━━ Materials provided ━━

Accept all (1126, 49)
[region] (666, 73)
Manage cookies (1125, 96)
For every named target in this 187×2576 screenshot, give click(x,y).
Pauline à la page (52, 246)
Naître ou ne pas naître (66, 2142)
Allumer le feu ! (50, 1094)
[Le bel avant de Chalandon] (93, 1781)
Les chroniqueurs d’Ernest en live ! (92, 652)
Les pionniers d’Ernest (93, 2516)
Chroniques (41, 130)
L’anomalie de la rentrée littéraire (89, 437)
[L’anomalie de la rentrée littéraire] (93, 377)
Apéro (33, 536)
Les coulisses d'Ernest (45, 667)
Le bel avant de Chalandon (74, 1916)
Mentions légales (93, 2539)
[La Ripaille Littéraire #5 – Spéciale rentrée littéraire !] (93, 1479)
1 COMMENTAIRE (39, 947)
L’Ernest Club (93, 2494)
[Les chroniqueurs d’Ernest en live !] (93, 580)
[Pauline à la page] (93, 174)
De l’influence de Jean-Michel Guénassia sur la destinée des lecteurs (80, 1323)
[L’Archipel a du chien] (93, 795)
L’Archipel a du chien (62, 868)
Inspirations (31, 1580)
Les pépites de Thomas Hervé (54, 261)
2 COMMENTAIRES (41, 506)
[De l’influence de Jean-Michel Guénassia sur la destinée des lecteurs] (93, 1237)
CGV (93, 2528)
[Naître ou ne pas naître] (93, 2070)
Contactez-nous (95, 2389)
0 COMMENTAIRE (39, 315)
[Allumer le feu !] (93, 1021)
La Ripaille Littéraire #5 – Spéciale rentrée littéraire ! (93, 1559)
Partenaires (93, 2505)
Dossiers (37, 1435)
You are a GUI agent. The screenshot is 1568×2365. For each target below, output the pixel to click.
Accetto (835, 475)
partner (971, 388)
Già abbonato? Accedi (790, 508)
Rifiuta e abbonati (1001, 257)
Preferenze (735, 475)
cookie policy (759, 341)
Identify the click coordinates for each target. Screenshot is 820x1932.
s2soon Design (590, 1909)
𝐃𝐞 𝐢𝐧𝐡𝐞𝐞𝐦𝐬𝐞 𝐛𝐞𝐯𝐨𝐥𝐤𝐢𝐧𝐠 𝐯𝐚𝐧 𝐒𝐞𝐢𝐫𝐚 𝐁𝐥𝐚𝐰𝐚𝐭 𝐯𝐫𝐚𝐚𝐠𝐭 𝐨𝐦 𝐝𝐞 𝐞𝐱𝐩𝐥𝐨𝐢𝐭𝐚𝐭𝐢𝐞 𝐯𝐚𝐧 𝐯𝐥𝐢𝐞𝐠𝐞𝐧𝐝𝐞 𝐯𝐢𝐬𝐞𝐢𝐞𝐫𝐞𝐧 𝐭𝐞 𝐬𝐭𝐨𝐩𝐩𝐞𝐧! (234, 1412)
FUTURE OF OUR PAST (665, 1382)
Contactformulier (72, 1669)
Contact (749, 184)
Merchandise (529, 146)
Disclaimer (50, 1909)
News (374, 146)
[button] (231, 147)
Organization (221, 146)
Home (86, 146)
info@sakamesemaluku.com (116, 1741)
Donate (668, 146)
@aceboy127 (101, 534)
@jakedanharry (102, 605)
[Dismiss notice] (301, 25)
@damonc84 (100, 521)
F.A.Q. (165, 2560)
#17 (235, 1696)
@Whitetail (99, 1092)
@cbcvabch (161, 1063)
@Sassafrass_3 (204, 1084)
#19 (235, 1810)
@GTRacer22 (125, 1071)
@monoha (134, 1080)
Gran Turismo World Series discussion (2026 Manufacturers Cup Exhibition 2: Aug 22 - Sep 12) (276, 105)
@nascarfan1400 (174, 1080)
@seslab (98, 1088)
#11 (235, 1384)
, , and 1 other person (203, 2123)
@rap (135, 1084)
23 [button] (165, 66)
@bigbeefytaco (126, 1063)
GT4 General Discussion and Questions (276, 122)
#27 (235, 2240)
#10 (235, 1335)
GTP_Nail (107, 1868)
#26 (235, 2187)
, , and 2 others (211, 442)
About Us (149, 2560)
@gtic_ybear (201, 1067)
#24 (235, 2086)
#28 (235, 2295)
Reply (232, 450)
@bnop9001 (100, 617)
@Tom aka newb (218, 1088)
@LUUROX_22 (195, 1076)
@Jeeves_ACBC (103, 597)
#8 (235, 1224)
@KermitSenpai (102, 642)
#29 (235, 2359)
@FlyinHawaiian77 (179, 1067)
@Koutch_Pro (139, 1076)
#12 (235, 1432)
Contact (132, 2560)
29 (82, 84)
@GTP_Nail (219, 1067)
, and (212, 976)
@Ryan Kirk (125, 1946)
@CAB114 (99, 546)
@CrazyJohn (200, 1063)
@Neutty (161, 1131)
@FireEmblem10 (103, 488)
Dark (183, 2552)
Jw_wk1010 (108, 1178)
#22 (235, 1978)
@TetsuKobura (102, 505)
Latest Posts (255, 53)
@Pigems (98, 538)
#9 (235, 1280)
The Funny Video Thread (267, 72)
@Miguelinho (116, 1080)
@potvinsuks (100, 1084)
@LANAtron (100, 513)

━━━

*Your objective*
Could you print exactly the lines from the one containing "The Funny Video Thread (267, 72)" through the last line of the records above?

*Written answer*
The Funny Video Thread (267, 72)
@Miguelinho (116, 1080)
@potvinsuks (100, 1084)
@LANAtron (100, 513)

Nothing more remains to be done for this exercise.